Die Metropolen und Megacities haben ausgedient. Das Weltkino, so ausschnitthaft es sich beim 70. Filmfestival von Venedig präsentiert, will zurück zur Natur. Raus aus der Stadt, das heißt keineswegs rein ins Idyll: In friedlichen Wäldern lauern Wegelagerer, es wird gesprengt und gemordet. In Schottland fährt eine dunkelhaarige Femme fatale mit dem Körper von Scarlett Johansson in einem weißen Kastenwagen die städtische Peripherie und die Highlands ab. Wenn ihr draußen einer auffällt, dann spricht sie ihn an. Wenn er einsteigt, dann ist er schon verloren. Im audiovisuell berückendsten und bedrohlichsten Verführungsspiel seit langem wird er bald buchstäblich untergehen.

Der Brite Jonathan Glazer, Spezialist für visuell zündende (Werbe-)Ideen, hat mit dem kühlen Thriller Under the Skin seinen dritten Kinofilm vorgestellt. Dieser basiert auf dem gleichnamigen Roman von Michel Faber, aber schon die ersten Szenen lassen ebenso an Claire Denis' Trouble Every Day und dessen Hauptdarstellerin Beatrice Dalle denken. Allerdings geht es bei Glazer nicht um Blut und Fleisch, er spielt mit anderen Materialien, Oberflächen und Effekten. Präzise gesetzte filmische (und musikalische) Interventionen, eine Ahnung von Science Fiction punktieren die gewöhnliche Gegenwart und erzeugen subtilen Horror, schon halb verwehte Melancholie.

"Shock and awe", Entsetzen und Ehrfurcht, spielen auch bei Errol Morris eine Rolle: Sie gehören, wie der Titel des Films The Unknown Known, zum Phrasenfundus jener zeitgenössischen Persönlichkeit, deren Profil der US-Dokumentarist (The Fog of War) erstellt. Der Titel entstammt einem jener unzähligen Memos, die der Ex-US-Verteidigungsminister Donald Rumsfeld im Laufe seiner Politkarriere abgesetzt hat. Inzwischen füllen diese ein Archiv - und sie bestimmen im Film einen Wesenszug des Protagonisten (der die Memos selbst als "Schneeflocken" bezeichnet).

Morris - der an elf Tagen insgesamt 33 Stunden Interview aufgezeichnet hat - hat den inzwischen 81-jährigen Rumsfeld vor neutralem Hintergrund platziert. Er wird in Nahaufnahme gefasst, ihm gegenüber, fürs Publikum nur hörbar, sitzt der Filmemacher und wirft Fragen ein. Manches wird von Archivmaterial und zwei, drei wiederkehrenden Sinnbildern illustriert - oder konterkariert.

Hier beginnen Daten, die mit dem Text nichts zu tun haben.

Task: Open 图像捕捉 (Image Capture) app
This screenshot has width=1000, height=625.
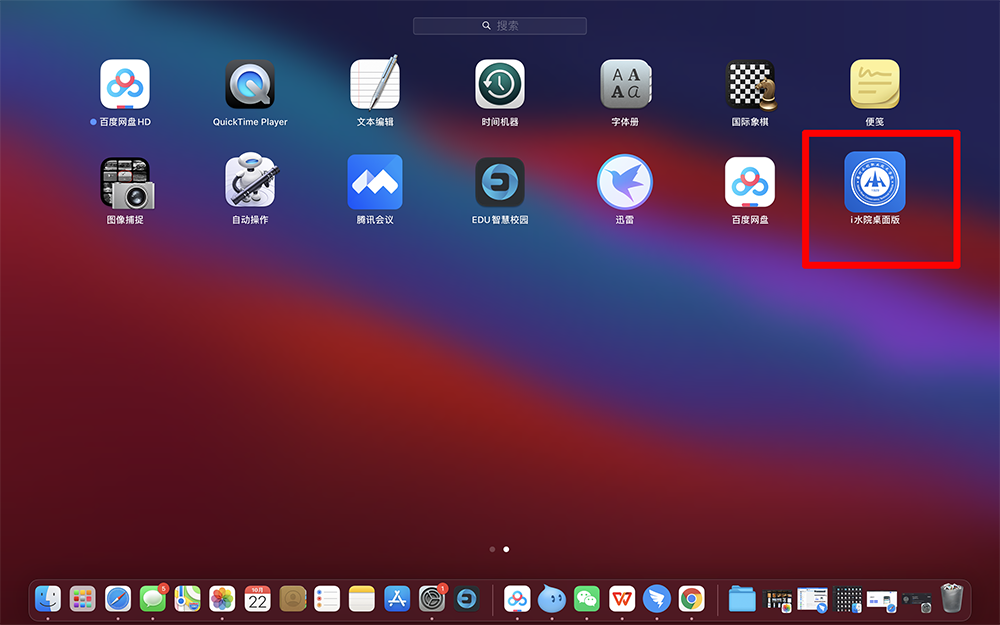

Morris' Zugang ist nicht investigativ. Rumsfeld erscheint in den eindreiviertel Stunden des fertigen Films weitgehend als Selbstdarsteller, der zunehmend weniger klug wirkt, als er beabsichtigt. Strukturelle Zusammenhänge werden etwa sichtbar, wenn es ums "wording" geht und Rumsfeld während des Irakkriegs an seinen Stab Wörterbuchdefinitionen ausschickt. Grundsätzlich bleibt Morris aber immer auf die Einzelfigur fokussiert - das macht den Reiz seiner Filme aus, darin liegt aber auch ihre Beschränkung. (Isabella Reicher, DER STANDARD, 5.9.2013)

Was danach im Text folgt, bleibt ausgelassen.